→ PROVIDED DATA
■ ■ ■ ■ ■ ■ ■

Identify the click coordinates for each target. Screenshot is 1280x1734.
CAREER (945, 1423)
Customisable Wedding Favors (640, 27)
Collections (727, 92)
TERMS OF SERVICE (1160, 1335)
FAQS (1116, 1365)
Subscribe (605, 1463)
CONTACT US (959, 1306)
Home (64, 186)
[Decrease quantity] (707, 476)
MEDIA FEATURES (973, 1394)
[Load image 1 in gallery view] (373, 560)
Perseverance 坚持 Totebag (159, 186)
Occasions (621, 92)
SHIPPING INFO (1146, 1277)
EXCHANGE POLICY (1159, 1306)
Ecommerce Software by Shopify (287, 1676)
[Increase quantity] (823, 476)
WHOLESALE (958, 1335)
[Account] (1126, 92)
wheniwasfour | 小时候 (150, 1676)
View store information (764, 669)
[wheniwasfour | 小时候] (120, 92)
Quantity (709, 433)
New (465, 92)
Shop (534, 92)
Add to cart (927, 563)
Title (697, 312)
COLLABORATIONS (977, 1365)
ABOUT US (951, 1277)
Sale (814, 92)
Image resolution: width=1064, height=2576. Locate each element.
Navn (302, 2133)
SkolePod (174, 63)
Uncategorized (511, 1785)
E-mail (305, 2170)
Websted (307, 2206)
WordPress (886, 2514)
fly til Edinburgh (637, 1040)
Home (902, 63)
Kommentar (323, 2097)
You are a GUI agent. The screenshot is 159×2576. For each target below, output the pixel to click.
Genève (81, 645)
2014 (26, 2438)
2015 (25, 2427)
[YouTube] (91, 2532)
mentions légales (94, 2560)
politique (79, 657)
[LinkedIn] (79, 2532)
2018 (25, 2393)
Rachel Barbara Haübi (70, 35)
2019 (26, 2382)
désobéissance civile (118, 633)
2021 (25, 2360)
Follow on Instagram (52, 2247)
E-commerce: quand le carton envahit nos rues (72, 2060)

■ ■ ■ ■ ■ ■ ■

→ ASSIGNMENT
Give back the line containing "WordPress (886, 2514)" and all the lines after it through the end of the records, unchanged.

→ TASK SOLUTION
WordPress (886, 2514)
fly til Edinburgh (637, 1040)
Home (902, 63)
Kommentar (323, 2097)
You are a GUI agent. The screenshot is 159×2576. For each target below, output the pixel to click.
Genève (81, 645)
2014 (26, 2438)
2015 (25, 2427)
[YouTube] (91, 2532)
mentions légales (94, 2560)
politique (79, 657)
[LinkedIn] (79, 2532)
2018 (25, 2393)
Rachel Barbara Haübi (70, 35)
2019 (26, 2382)
désobéissance civile (118, 633)
2021 (25, 2360)
Follow on Instagram (52, 2247)
E-commerce: quand le carton envahit nos rues (72, 2060)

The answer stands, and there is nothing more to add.